▶ [What is being asked]: The copy you print must match the listing exactly, with its pictures removed.

▶ [Supplied records]:

***

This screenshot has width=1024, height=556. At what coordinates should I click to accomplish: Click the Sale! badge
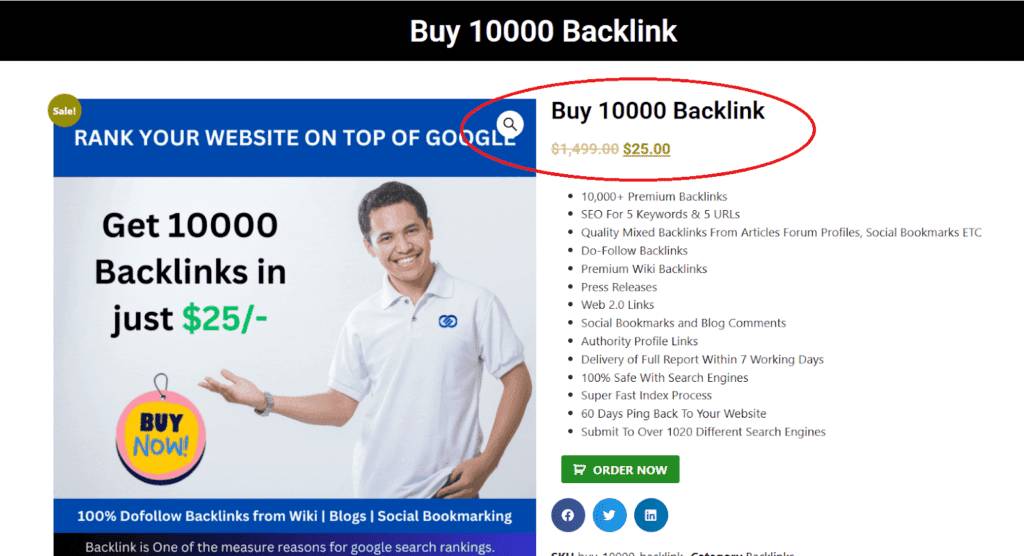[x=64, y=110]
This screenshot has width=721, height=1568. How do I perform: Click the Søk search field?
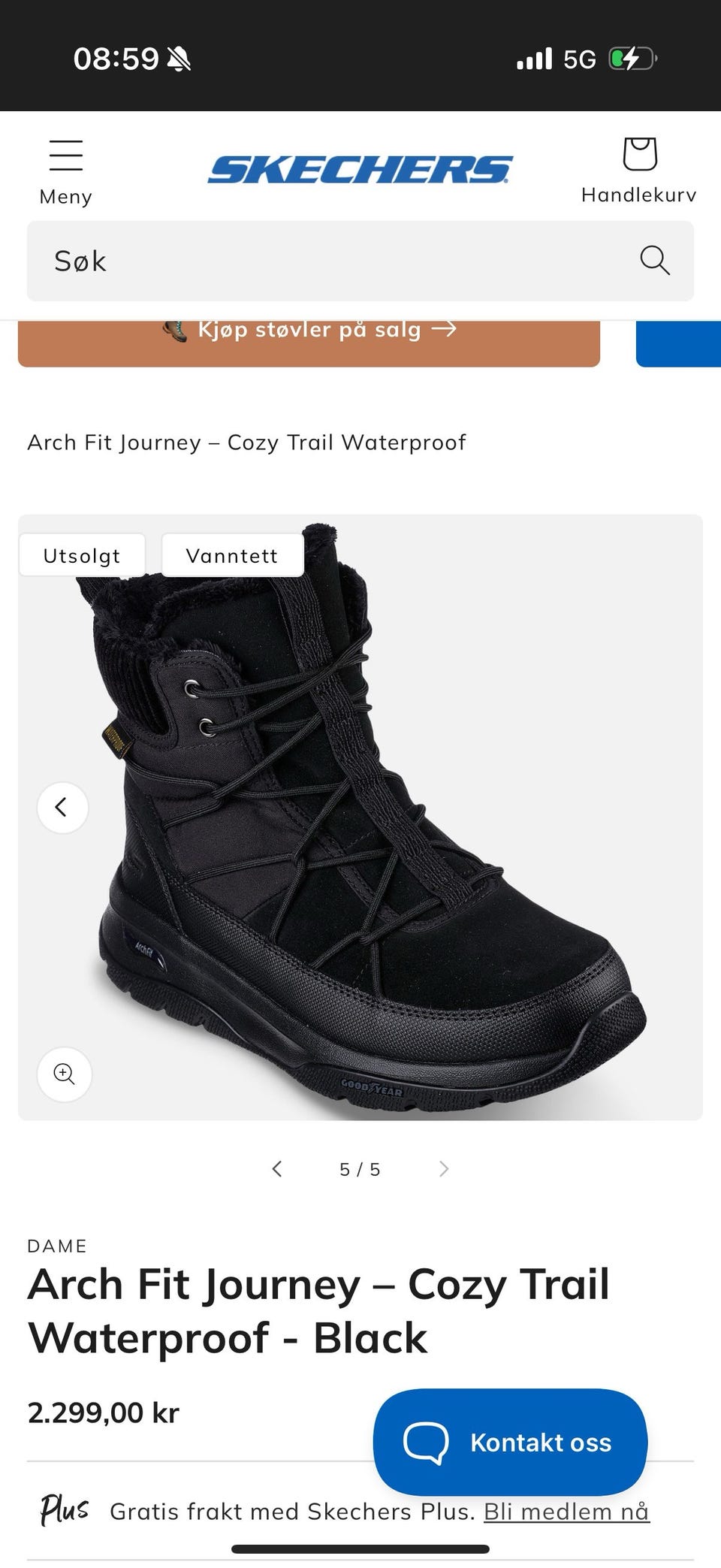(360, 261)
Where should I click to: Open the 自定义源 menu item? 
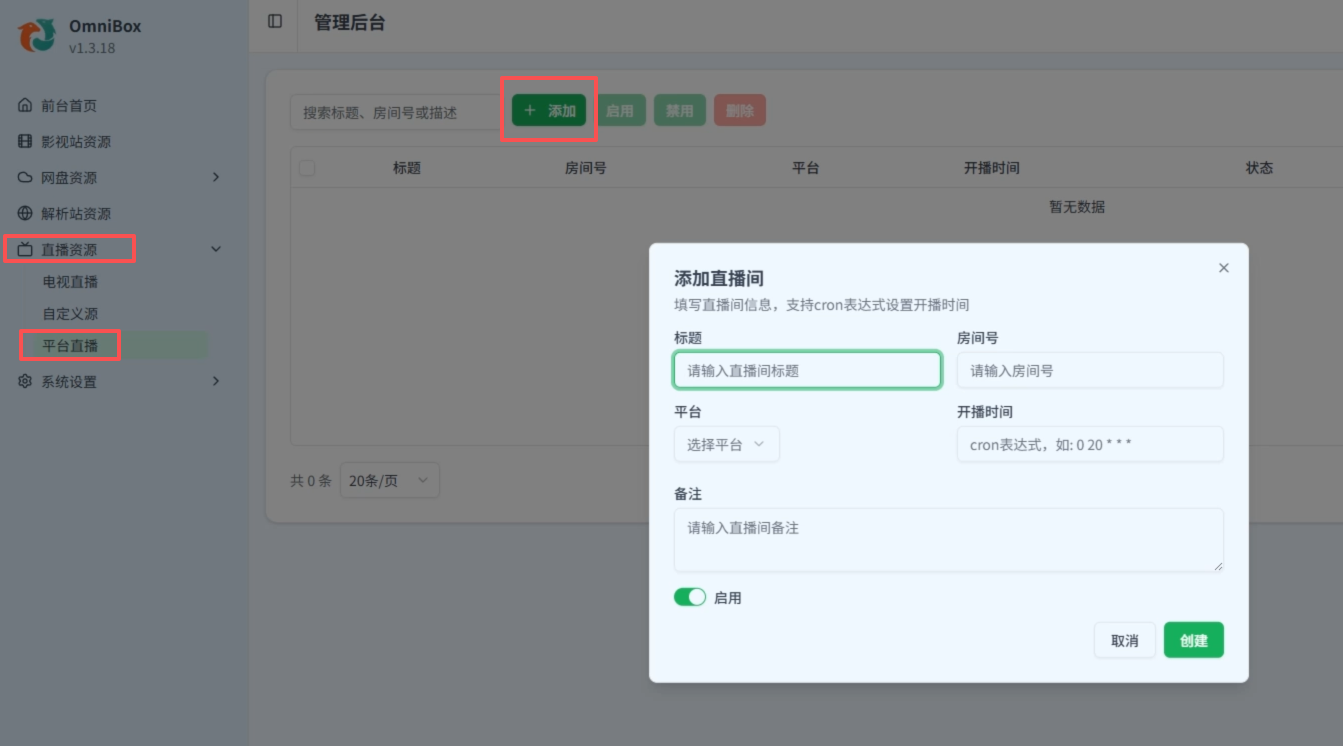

***

▶ [Written response]:
This screenshot has width=1024, height=556. At what coordinates should I click to accomplish: Click the Sale! badge
[x=64, y=110]
This screenshot has width=721, height=1568. How do I perform: Click the Søk search field?
(360, 261)
Where should I click to: Open the 自定义源 menu item? 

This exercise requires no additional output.